_TRY IT:_ Take the lines below beginning at the line that has "[Vimeo] (467, 2551)" and stopping after the line that has "[Follow the ACLU of Maryland on YouTube]", and print them exactly as they are, with no other lines.

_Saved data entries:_
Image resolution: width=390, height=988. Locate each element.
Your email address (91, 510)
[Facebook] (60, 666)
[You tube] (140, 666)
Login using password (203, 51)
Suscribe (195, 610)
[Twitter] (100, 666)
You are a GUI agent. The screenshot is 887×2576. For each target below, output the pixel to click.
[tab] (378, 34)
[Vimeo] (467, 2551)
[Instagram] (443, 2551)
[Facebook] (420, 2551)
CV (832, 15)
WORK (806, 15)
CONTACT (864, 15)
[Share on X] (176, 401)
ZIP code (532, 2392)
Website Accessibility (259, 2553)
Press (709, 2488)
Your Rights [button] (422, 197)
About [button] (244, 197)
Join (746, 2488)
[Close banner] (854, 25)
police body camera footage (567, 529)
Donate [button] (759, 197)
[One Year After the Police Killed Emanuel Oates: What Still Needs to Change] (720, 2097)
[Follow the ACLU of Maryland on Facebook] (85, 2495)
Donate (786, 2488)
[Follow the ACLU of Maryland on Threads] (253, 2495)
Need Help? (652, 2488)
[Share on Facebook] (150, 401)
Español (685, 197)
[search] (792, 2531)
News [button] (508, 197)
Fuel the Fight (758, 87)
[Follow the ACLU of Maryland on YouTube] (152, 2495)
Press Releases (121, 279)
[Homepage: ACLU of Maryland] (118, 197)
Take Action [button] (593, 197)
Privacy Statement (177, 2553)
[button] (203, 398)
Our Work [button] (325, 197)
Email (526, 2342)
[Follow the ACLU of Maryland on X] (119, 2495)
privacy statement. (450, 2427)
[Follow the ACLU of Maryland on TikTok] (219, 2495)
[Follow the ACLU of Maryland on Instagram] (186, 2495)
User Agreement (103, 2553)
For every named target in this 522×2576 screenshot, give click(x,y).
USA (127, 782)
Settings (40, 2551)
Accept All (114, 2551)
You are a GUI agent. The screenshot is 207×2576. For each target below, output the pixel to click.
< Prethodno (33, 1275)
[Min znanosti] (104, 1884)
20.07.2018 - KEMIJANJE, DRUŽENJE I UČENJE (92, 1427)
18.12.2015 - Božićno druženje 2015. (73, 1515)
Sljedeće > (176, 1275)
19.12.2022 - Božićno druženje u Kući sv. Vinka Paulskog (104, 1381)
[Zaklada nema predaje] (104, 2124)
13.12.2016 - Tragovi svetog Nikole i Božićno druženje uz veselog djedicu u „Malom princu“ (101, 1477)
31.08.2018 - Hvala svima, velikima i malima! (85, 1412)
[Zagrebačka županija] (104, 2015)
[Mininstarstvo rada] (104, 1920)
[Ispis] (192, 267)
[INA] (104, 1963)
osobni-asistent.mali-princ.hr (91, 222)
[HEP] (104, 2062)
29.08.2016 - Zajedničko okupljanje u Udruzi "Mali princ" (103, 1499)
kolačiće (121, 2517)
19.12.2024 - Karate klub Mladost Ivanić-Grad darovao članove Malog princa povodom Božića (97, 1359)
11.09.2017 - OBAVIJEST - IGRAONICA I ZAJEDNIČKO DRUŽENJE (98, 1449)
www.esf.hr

_RESPONSE FOR THIS EXERCISE:_
[Vimeo] (467, 2551)
[Instagram] (443, 2551)
[Facebook] (420, 2551)
CV (832, 15)
WORK (806, 15)
CONTACT (864, 15)
[Share on X] (176, 401)
ZIP code (532, 2392)
Website Accessibility (259, 2553)
Press (709, 2488)
Your Rights [button] (422, 197)
About [button] (244, 197)
Join (746, 2488)
[Close banner] (854, 25)
police body camera footage (567, 529)
Donate [button] (759, 197)
[One Year After the Police Killed Emanuel Oates: What Still Needs to Change] (720, 2097)
[Follow the ACLU of Maryland on Facebook] (85, 2495)
Donate (786, 2488)
[Follow the ACLU of Maryland on Threads] (253, 2495)
Need Help? (652, 2488)
[Share on Facebook] (150, 401)
Español (685, 197)
[search] (792, 2531)
News [button] (508, 197)
Fuel the Fight (758, 87)
[Follow the ACLU of Maryland on YouTube] (152, 2495)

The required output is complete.